** Entries provided follows **

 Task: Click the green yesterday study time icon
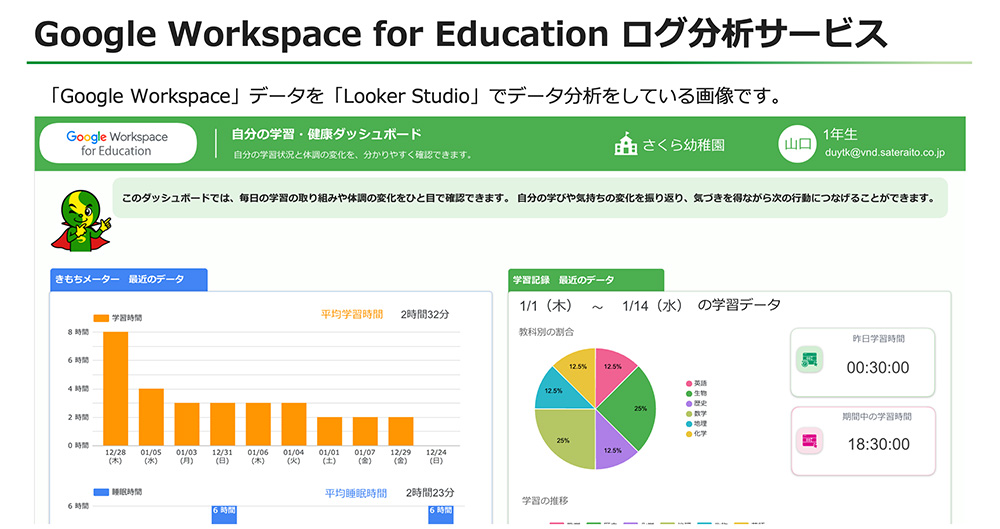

** End of Entries provided **
** Entries provided follows **

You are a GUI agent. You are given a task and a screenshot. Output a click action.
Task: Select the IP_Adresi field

** End of Entries provided **
** Entries provided follows **

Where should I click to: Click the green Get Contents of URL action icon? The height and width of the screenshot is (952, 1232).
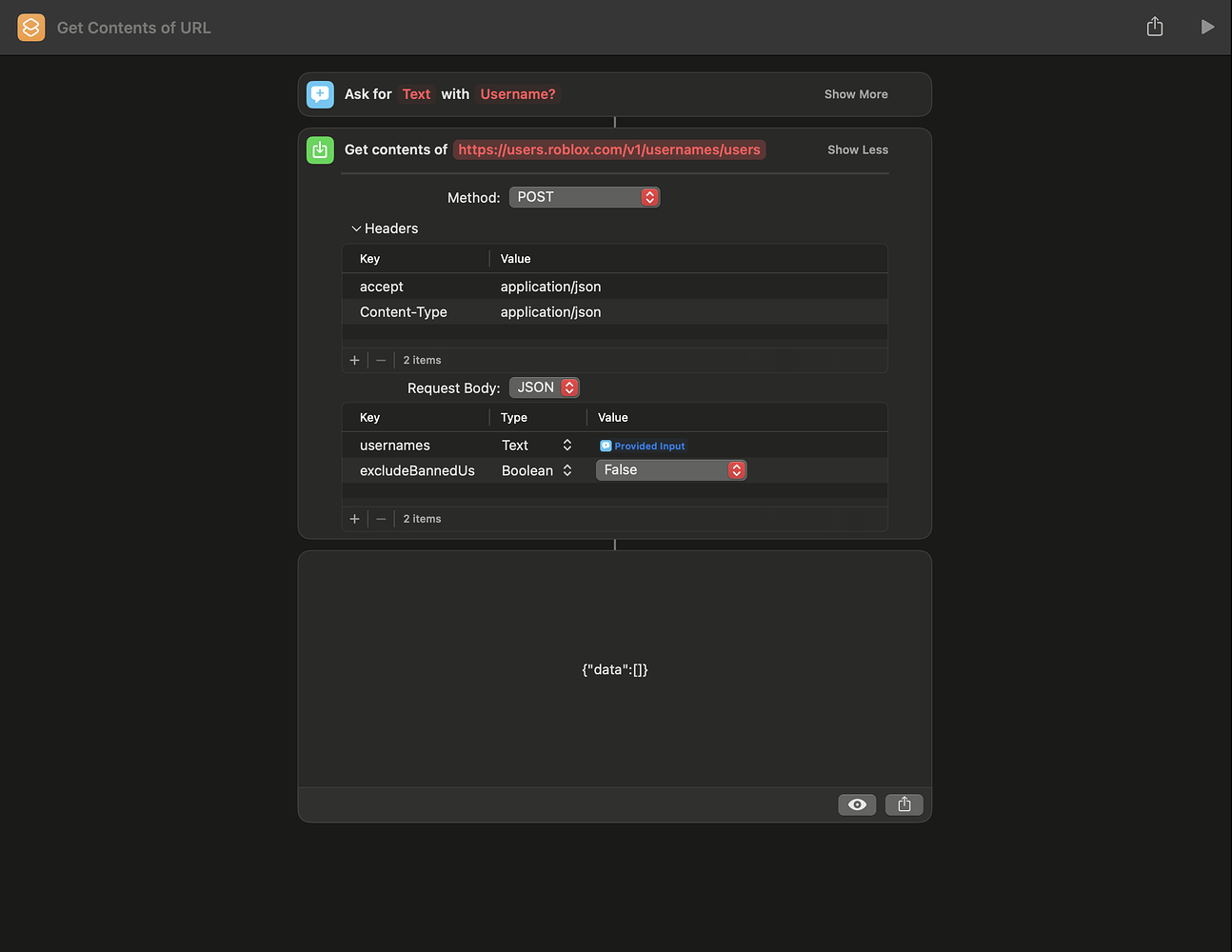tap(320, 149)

** End of Entries provided **

● Task goal
Starting with the line above that holds "You are a GUI" and stopping with the line that holds "Task: Select the IP_Adresi field", reproduce each line exactly, omitting all other lines.

● Response box
You are a GUI agent. You are given a task and a screenshot. Output a click action.
Task: Select the IP_Adresi field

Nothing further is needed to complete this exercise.